Target pointing data:
○ ○ ○

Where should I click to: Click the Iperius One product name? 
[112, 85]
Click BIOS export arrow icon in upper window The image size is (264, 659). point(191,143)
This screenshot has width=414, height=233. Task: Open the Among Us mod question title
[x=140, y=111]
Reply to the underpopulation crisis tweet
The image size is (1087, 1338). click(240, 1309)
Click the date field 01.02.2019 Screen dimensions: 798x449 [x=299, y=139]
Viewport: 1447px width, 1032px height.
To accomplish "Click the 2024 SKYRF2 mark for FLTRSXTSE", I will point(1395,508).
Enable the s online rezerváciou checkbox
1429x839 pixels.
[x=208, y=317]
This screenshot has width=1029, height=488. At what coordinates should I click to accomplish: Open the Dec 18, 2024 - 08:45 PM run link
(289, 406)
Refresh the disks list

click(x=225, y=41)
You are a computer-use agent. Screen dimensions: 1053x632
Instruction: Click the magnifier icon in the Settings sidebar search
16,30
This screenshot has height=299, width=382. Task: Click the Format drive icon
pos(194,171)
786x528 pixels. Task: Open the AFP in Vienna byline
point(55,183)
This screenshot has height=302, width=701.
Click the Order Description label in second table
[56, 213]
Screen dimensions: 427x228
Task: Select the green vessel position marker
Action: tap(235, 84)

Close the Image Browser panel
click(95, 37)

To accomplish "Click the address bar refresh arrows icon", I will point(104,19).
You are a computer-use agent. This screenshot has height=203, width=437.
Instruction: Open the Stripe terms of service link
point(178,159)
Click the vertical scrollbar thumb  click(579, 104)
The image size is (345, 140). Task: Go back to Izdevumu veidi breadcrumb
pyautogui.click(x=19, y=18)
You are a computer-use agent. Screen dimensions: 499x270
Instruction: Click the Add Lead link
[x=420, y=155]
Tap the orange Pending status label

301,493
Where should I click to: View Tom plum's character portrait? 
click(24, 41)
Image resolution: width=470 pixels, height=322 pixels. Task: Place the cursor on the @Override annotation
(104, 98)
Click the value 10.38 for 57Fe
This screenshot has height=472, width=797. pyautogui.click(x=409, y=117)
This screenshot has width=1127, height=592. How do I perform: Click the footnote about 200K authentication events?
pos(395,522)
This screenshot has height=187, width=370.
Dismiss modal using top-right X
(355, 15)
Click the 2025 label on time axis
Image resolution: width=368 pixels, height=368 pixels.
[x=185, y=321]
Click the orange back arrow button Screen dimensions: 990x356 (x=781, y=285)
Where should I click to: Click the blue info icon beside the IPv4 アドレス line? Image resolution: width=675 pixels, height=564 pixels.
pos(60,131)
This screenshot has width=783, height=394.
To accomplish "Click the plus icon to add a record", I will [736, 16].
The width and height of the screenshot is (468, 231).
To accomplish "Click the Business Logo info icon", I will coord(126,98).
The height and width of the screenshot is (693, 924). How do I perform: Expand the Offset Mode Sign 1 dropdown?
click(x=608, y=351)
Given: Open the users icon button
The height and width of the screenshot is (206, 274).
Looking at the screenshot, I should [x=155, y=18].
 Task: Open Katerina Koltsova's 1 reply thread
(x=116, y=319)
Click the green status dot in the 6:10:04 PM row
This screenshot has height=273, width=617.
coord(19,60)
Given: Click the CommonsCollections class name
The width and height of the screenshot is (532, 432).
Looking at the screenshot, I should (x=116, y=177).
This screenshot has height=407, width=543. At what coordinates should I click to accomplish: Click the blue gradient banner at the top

○ ○ ○

- **STATED EXERCISE**
Reproduce word for word the stretch of entries from the line containing "Click BIOS export" through the line containing "click(95, 37)", including both of those lines.

- **EXERCISE OUTPUT**
Click BIOS export arrow icon in upper window The image size is (264, 659). point(191,143)
This screenshot has width=414, height=233. Task: Open the Among Us mod question title
[x=140, y=111]
Reply to the underpopulation crisis tweet
The image size is (1087, 1338). click(240, 1309)
Click the date field 01.02.2019 Screen dimensions: 798x449 [x=299, y=139]
Viewport: 1447px width, 1032px height.
To accomplish "Click the 2024 SKYRF2 mark for FLTRSXTSE", I will point(1395,508).
Enable the s online rezerváciou checkbox
1429x839 pixels.
[x=208, y=317]
This screenshot has width=1029, height=488. At what coordinates should I click to accomplish: Open the Dec 18, 2024 - 08:45 PM run link
(289, 406)
Refresh the disks list

click(x=225, y=41)
You are a computer-use agent. Screen dimensions: 1053x632
Instruction: Click the magnifier icon in the Settings sidebar search
16,30
This screenshot has height=299, width=382. Task: Click the Format drive icon
pos(194,171)
786x528 pixels. Task: Open the AFP in Vienna byline
point(55,183)
This screenshot has height=302, width=701.
Click the Order Description label in second table
[56, 213]
Screen dimensions: 427x228
Task: Select the green vessel position marker
Action: tap(235, 84)

Close the Image Browser panel
click(95, 37)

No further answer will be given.